> [DIRECTIVE] Write out the whole listing again, swapping every "breadcrumb" for "path link" and changing nothing else.
--- BEGIN DATA FOR THIS TASK ---
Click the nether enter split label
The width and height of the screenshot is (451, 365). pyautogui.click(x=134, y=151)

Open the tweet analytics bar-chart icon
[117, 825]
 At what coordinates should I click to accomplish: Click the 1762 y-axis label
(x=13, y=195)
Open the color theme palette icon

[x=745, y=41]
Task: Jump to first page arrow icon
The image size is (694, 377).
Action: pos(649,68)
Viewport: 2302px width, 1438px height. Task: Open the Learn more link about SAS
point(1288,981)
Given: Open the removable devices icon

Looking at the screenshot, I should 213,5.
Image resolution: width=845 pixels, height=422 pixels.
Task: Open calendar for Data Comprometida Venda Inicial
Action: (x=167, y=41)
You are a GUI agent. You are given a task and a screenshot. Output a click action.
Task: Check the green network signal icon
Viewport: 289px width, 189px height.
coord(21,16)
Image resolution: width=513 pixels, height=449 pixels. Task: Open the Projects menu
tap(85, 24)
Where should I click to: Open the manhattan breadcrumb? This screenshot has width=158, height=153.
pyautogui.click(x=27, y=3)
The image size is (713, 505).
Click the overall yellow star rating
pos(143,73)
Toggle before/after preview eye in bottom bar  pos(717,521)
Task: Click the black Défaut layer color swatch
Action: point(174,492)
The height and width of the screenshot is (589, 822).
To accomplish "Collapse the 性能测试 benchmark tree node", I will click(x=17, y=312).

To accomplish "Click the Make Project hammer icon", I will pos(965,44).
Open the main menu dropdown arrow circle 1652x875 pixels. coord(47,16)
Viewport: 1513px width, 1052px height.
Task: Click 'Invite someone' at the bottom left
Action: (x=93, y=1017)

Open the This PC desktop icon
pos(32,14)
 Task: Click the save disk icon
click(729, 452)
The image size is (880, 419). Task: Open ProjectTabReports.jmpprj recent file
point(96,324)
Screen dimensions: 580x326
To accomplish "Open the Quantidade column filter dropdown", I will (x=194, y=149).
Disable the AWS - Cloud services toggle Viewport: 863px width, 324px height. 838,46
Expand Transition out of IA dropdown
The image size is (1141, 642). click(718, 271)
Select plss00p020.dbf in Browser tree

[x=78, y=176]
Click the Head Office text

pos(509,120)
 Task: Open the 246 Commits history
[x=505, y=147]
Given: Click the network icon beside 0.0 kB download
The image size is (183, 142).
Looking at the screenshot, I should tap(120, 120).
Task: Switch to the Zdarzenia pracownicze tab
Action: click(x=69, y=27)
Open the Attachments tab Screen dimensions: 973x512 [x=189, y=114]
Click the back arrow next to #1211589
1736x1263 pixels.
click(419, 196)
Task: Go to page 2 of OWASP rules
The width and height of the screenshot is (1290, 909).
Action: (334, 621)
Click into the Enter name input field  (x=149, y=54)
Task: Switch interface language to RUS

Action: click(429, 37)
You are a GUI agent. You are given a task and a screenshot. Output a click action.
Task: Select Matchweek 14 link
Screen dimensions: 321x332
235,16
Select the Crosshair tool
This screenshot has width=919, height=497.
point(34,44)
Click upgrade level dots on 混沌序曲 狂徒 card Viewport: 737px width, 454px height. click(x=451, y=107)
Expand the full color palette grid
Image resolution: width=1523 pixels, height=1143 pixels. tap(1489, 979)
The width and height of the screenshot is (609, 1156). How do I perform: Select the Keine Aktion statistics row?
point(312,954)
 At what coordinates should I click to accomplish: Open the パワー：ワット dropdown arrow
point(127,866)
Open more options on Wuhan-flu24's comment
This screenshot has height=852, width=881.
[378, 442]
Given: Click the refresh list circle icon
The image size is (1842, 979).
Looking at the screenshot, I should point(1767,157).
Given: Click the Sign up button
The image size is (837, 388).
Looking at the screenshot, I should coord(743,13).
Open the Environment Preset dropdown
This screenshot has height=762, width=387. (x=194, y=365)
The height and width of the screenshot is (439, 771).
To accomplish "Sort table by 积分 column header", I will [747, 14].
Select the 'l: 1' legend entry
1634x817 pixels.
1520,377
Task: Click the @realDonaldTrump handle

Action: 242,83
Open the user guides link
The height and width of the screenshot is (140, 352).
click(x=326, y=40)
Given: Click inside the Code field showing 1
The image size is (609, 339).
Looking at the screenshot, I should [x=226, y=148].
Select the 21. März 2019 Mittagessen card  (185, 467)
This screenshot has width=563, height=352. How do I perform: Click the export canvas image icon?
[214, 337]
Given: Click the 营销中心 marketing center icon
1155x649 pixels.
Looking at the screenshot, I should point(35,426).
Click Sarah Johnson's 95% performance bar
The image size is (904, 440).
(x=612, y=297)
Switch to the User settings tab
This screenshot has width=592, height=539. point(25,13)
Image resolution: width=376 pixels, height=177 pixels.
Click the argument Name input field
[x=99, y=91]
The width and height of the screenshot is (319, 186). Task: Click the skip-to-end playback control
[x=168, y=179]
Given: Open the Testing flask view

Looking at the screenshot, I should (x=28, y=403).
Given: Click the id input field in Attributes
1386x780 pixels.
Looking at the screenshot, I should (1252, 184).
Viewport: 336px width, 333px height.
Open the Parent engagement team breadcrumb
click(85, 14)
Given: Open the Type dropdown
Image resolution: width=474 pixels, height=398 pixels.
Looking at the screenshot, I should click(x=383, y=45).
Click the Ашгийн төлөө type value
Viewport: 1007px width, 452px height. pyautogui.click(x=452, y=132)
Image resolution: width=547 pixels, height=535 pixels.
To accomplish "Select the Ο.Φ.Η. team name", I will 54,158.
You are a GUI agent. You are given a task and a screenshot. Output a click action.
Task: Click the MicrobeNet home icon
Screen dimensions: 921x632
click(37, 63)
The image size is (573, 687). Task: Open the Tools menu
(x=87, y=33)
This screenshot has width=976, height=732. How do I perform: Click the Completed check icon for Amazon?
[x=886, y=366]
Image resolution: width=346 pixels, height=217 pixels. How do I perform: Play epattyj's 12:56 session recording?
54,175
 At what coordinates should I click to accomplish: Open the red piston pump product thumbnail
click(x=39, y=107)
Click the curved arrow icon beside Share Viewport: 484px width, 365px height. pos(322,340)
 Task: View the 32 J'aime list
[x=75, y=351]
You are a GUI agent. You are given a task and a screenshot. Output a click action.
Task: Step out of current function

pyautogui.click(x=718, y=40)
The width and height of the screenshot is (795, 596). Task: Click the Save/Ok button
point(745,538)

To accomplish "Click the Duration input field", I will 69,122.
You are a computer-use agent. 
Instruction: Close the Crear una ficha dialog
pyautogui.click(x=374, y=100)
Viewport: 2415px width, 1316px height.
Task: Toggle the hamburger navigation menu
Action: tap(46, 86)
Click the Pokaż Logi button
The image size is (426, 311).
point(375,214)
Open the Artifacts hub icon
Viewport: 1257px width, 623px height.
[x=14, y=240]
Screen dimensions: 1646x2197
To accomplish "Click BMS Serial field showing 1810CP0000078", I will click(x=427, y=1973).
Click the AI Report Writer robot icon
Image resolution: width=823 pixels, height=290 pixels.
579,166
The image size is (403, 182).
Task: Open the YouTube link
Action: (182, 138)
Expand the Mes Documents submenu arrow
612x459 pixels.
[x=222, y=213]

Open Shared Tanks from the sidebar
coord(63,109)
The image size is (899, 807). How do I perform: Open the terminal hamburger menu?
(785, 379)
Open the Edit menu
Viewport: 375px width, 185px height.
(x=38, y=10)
--- END DATA FOR THIS TASK ---
> [SOLUTION]
Click the nether enter split label
The width and height of the screenshot is (451, 365). pyautogui.click(x=134, y=151)

Open the tweet analytics bar-chart icon
[117, 825]
 At what coordinates should I click to accomplish: Click the 1762 y-axis label
(x=13, y=195)
Open the color theme palette icon

[x=745, y=41]
Task: Jump to first page arrow icon
The image size is (694, 377).
Action: pos(649,68)
Viewport: 2302px width, 1438px height. Task: Open the Learn more link about SAS
point(1288,981)
Given: Open the removable devices icon

Looking at the screenshot, I should 213,5.
Image resolution: width=845 pixels, height=422 pixels.
Task: Open calendar for Data Comprometida Venda Inicial
Action: (x=167, y=41)
You are a GUI agent. You are given a task and a screenshot. Output a click action.
Task: Check the green network signal icon
Viewport: 289px width, 189px height.
coord(21,16)
Image resolution: width=513 pixels, height=449 pixels. Task: Open the Projects menu
tap(85, 24)
Where should I click to: Open the manhattan path link? This screenshot has width=158, height=153.
pyautogui.click(x=27, y=3)
The image size is (713, 505).
Click the overall yellow star rating
pos(143,73)
Toggle before/after preview eye in bottom bar  pos(717,521)
Task: Click the black Défaut layer color swatch
Action: point(174,492)
The height and width of the screenshot is (589, 822).
To accomplish "Collapse the 性能测试 benchmark tree node", I will click(x=17, y=312).

To accomplish "Click the Make Project hammer icon", I will pos(965,44).
Open the main menu dropdown arrow circle 1652x875 pixels. coord(47,16)
Viewport: 1513px width, 1052px height.
Task: Click 'Invite someone' at the bottom left
Action: (x=93, y=1017)

Open the This PC desktop icon
pos(32,14)
 Task: Click the save disk icon
click(729, 452)
The image size is (880, 419). Task: Open ProjectTabReports.jmpprj recent file
point(96,324)
Screen dimensions: 580x326
To accomplish "Open the Quantidade column filter dropdown", I will (x=194, y=149).
Disable the AWS - Cloud services toggle Viewport: 863px width, 324px height. 838,46
Expand Transition out of IA dropdown
The image size is (1141, 642). click(718, 271)
Select plss00p020.dbf in Browser tree

[x=78, y=176]
Click the Head Office text

pos(509,120)
 Task: Open the 246 Commits history
[x=505, y=147]
Given: Click the network icon beside 0.0 kB download
The image size is (183, 142).
Looking at the screenshot, I should tap(120, 120).
Task: Switch to the Zdarzenia pracownicze tab
Action: click(x=69, y=27)
Open the Attachments tab Screen dimensions: 973x512 [x=189, y=114]
Click the back arrow next to #1211589
1736x1263 pixels.
click(419, 196)
Task: Go to page 2 of OWASP rules
The width and height of the screenshot is (1290, 909).
Action: (334, 621)
Click into the Enter name input field  (x=149, y=54)
Task: Switch interface language to RUS

Action: click(429, 37)
You are a GUI agent. You are given a task and a screenshot. Output a click action.
Task: Select Matchweek 14 link
Screen dimensions: 321x332
235,16
Select the Crosshair tool
This screenshot has width=919, height=497.
point(34,44)
Click upgrade level dots on 混沌序曲 狂徒 card Viewport: 737px width, 454px height. click(x=451, y=107)
Expand the full color palette grid
Image resolution: width=1523 pixels, height=1143 pixels. tap(1489, 979)
The width and height of the screenshot is (609, 1156). How do I perform: Select the Keine Aktion statistics row?
point(312,954)
 At what coordinates should I click to accomplish: Open the パワー：ワット dropdown arrow
point(127,866)
Open more options on Wuhan-flu24's comment
This screenshot has height=852, width=881.
[378, 442]
Given: Click the refresh list circle icon
The image size is (1842, 979).
Looking at the screenshot, I should point(1767,157).
Given: Click the Sign up button
The image size is (837, 388).
Looking at the screenshot, I should coord(743,13).
Open the Environment Preset dropdown
This screenshot has height=762, width=387. (x=194, y=365)
The height and width of the screenshot is (439, 771).
To accomplish "Sort table by 积分 column header", I will [747, 14].
Select the 'l: 1' legend entry
1634x817 pixels.
1520,377
Task: Click the @realDonaldTrump handle

Action: 242,83
Open the user guides link
The height and width of the screenshot is (140, 352).
click(x=326, y=40)
Given: Click inside the Code field showing 1
The image size is (609, 339).
Looking at the screenshot, I should [x=226, y=148].
Select the 21. März 2019 Mittagessen card  (185, 467)
This screenshot has width=563, height=352. How do I perform: Click the export canvas image icon?
[214, 337]
Given: Click the 营销中心 marketing center icon
1155x649 pixels.
Looking at the screenshot, I should point(35,426).
Click Sarah Johnson's 95% performance bar
The image size is (904, 440).
(x=612, y=297)
Switch to the User settings tab
This screenshot has width=592, height=539. point(25,13)
Image resolution: width=376 pixels, height=177 pixels.
Click the argument Name input field
[x=99, y=91]
The width and height of the screenshot is (319, 186). Task: Click the skip-to-end playback control
[x=168, y=179]
Given: Open the Testing flask view

Looking at the screenshot, I should (x=28, y=403).
Given: Click the id input field in Attributes
1386x780 pixels.
Looking at the screenshot, I should (1252, 184).
Viewport: 336px width, 333px height.
Open the Parent engagement team path link
click(85, 14)
Given: Open the Type dropdown
Image resolution: width=474 pixels, height=398 pixels.
Looking at the screenshot, I should click(x=383, y=45).
Click the Ашгийн төлөө type value
Viewport: 1007px width, 452px height. pyautogui.click(x=452, y=132)
Image resolution: width=547 pixels, height=535 pixels.
To accomplish "Select the Ο.Φ.Η. team name", I will 54,158.
You are a GUI agent. You are given a task and a screenshot. Output a click action.
Task: Click the MicrobeNet home icon
Screen dimensions: 921x632
click(37, 63)
The image size is (573, 687). Task: Open the Tools menu
(x=87, y=33)
This screenshot has width=976, height=732. How do I perform: Click the Completed check icon for Amazon?
[x=886, y=366]
Image resolution: width=346 pixels, height=217 pixels. How do I perform: Play epattyj's 12:56 session recording?
54,175
 At what coordinates should I click to accomplish: Open the red piston pump product thumbnail
click(x=39, y=107)
Click the curved arrow icon beside Share Viewport: 484px width, 365px height. pos(322,340)
 Task: View the 32 J'aime list
[x=75, y=351]
You are a GUI agent. You are given a task and a screenshot. Output a click action.
Task: Step out of current function

pyautogui.click(x=718, y=40)
The width and height of the screenshot is (795, 596). Task: Click the Save/Ok button
point(745,538)

To accomplish "Click the Duration input field", I will 69,122.
You are a computer-use agent. 
Instruction: Close the Crear una ficha dialog
pyautogui.click(x=374, y=100)
Viewport: 2415px width, 1316px height.
Task: Toggle the hamburger navigation menu
Action: tap(46, 86)
Click the Pokaż Logi button
The image size is (426, 311).
point(375,214)
Open the Artifacts hub icon
Viewport: 1257px width, 623px height.
[x=14, y=240]
Screen dimensions: 1646x2197
To accomplish "Click BMS Serial field showing 1810CP0000078", I will click(x=427, y=1973).
Click the AI Report Writer robot icon
Image resolution: width=823 pixels, height=290 pixels.
579,166
The image size is (403, 182).
Task: Open the YouTube link
Action: (182, 138)
Expand the Mes Documents submenu arrow
612x459 pixels.
[x=222, y=213]

Open Shared Tanks from the sidebar
coord(63,109)
The image size is (899, 807). How do I perform: Open the terminal hamburger menu?
(785, 379)
Open the Edit menu
Viewport: 375px width, 185px height.
(x=38, y=10)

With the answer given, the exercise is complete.